Wolf: Ich bleibe bei der Prognose für 2008. Noch sind die Auftragsbücher gefüllt. Aber wir stellen fest, dass die neuen Auftragseingänge zurückgehen. Für 2009 sind die Aussichten schlechter. Deshalb müssen wir nachdenken, wie wir konjunkturelle Impulse setzen.
Morgenpost Online: Wie könnte das geschehen?
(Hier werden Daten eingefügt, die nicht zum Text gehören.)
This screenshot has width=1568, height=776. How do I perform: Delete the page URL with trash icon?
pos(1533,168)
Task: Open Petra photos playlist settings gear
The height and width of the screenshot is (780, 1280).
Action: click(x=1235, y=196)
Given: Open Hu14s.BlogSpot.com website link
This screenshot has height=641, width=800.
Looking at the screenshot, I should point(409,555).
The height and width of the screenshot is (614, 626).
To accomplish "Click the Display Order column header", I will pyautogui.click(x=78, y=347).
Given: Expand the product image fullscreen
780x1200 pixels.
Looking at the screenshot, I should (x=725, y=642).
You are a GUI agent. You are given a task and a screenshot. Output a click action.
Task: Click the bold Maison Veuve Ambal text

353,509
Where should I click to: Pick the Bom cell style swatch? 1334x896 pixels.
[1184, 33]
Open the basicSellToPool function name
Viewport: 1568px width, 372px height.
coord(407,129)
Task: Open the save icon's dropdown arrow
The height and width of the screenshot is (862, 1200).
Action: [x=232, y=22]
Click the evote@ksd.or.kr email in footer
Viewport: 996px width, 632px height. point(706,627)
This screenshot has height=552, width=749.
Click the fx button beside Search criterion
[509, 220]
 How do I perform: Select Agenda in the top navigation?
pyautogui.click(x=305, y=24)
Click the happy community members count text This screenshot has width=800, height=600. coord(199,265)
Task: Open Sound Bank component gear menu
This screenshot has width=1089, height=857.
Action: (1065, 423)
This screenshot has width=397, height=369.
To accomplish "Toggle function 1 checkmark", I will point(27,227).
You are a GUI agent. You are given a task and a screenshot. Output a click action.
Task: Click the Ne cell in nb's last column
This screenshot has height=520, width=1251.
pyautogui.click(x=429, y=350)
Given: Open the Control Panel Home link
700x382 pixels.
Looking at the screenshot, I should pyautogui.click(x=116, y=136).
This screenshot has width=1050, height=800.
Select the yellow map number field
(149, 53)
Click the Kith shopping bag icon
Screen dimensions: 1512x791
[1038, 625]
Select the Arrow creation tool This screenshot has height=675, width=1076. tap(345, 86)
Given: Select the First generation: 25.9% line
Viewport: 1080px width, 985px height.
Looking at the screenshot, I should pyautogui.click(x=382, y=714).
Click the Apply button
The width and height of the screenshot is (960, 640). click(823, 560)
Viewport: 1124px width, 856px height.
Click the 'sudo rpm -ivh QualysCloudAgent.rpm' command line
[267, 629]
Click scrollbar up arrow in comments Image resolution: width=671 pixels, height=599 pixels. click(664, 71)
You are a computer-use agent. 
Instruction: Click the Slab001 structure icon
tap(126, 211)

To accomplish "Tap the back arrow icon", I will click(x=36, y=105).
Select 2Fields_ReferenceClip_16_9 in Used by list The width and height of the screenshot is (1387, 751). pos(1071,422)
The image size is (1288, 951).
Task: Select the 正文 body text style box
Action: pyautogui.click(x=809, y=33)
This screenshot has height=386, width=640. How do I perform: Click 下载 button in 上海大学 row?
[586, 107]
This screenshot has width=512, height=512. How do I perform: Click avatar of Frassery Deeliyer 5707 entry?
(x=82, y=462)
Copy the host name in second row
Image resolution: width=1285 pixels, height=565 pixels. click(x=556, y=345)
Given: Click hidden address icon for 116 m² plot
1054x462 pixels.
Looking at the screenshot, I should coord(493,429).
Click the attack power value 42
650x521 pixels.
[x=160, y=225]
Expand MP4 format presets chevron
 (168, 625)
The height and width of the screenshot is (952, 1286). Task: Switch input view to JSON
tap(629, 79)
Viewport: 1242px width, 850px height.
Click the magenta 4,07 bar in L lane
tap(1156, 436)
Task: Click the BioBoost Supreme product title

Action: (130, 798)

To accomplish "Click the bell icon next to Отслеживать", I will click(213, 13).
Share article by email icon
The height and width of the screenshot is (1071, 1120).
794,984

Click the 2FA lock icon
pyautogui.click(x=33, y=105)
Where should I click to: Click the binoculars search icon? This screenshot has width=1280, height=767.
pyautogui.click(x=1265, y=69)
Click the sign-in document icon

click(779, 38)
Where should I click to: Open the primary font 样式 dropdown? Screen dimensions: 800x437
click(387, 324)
Wolf: Zum Beispiel durch Investitionen in energetische Gebäudesanierung. Außerdem plädiere ich für einen Klimascheck. Das auch von dem Mitglied des Sachverständigenrates Bofinger befürwortete Konzept sieht nicht einfach Steuersenkungen vor, wie sie Bundeswirtschaftsminister Glos will und die die Einnahmebasis des Staates dauerhaft schwächen. Sondern jeder Steuerpflichtige bekommt einen Scheck über zum Beispiel 500 Euro. Der kann eingelöst werden für ein zertifiziertes, CO2-sparendes Produkt, etwa einen neuen Kühlschrank oder einen Katalysator für das Auto. Das wäre eine Konjunkturspritze, die jetzt wirkt, wo wir den Abschwung haben, und das Ganze mit Klimaschutz und Energieeffizienz verbindet. In den USA wird das ohne die klimapolitische Komponente bereits gemacht.